First and Second Departments Split on What Is Considered 'Documentary Evidence'
Jordan M. Engelhardt and Muhammad U. Faridi write: The CPLR does not define the phrase “documentary evidence.” Commentators on the CPLR have attempted to fill the void by offering their own take on the issue. And the First and Second Departments have split on whether certain types of paper qualify as “documentary evidence.”

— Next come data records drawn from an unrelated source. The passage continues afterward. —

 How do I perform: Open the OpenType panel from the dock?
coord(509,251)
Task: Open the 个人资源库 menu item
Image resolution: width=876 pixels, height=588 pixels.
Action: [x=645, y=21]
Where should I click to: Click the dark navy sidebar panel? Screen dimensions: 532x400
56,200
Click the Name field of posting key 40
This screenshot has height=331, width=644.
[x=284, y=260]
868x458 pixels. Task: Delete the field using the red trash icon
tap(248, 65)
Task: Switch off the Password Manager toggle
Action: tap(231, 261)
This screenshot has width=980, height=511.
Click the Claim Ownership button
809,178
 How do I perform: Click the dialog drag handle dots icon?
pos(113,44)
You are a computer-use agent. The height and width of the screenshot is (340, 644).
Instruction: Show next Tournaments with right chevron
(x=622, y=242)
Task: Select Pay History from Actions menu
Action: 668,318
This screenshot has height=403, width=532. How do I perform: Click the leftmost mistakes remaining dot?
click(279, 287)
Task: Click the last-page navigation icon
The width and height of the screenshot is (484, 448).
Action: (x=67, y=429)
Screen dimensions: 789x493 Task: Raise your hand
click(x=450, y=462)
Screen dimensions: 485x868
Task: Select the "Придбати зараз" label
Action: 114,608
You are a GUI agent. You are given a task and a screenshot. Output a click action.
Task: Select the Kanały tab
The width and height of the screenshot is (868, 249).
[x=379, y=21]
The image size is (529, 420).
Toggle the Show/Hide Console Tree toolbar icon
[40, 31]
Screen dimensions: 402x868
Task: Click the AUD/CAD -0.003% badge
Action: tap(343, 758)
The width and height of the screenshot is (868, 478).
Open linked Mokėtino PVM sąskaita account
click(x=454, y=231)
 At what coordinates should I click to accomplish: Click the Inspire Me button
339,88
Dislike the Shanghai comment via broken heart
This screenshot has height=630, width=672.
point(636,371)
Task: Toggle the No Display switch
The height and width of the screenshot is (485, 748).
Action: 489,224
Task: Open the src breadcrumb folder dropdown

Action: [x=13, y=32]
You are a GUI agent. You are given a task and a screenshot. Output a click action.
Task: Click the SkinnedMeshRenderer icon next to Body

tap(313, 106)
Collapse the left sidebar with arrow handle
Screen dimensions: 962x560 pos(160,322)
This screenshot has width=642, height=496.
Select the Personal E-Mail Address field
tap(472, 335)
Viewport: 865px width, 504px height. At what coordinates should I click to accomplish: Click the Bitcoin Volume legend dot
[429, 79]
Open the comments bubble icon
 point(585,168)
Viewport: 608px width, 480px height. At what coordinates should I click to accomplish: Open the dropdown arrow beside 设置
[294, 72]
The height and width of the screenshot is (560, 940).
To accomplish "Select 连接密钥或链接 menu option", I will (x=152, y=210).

December 18, 2017 at 02:30 PM
13 minute read
CPLR 3211(a)(1) allows a defendant to “move for judgment dismissing one or more causes of action asserted against him on the ground that … a defense is founded upon documentary evidence.” The CPLR does not define the phrase “documentary evidence.” Commentators on the CPLR have attempted to fill the void by offering their own take on the issue. See, e.g., Higgitt, “CPLR 3211(a)(1) and (a)(7) Dismissal Motions—Pitfalls and Pointers,” 83 N.Y. St. B.A. J. 32, 32 (November/December 2011) (hereinafter Higgitt 2011); Paige Bartholomew, “It May Look Like Documentary Evidence, But Is it Under CPLR 3211(a)(1)?,” New York Commercial Division Practice Blog (Sept. 14, 2017); Mark A. Berman, “iPhones, Twitter, Deleted Emails and ESI Under CPLR 3211(A)(1),” New York Law Journal (Nov. 4, 2014). And the First and Second Departments have split on whether certain types of paper qualify as “documentary evidence.” See David D. Siegel, New York Practice, 259 (5th Ed. Jan. 2017 supplement) (noting the split between the First and Second Departments as to whether an email can suffice as documentary evidence under CPLR 3211(a)(1)). The First Department has taken a flexible approach, holding that documents that are “essentially undeniable” constitute “documentary evidence.” The Second Department has taken a more categorical approach, holding that emails and correspondence such as letters do not constitute “documentary evidence.” Even in the First Department, however, motions to dismiss on the basis of documentary evidence are held to an exacting standard, and an email will not support dismissal if does not conclusively refute the asserted claim.
|The Rule
A claim will be dismissed under CPLR 3211(a)(1) where “documentary evidence submitted conclusively establishe[s] a defense to the asserted claims as a matter of law.” Spoleta Constr. v. Aspen Ins. UK, 27 N.Y.3d 933, 936 (2016) (quoting Beal Sav. Bank v. Sommer, 8 N.Y.3d 318, 324 (2007)); see also Leon v. Martinez, 84 N.Y.2d 83, 88 (1994). The phrase “documentary evidence” is not defined in the CPLR. See Higgitt, Practice Commentary, McKinney's Cons Laws of NY, Book 7B, CPLR 3211:10 (2016) (hereinafter Higgitt Practice Commentary, 3211:10).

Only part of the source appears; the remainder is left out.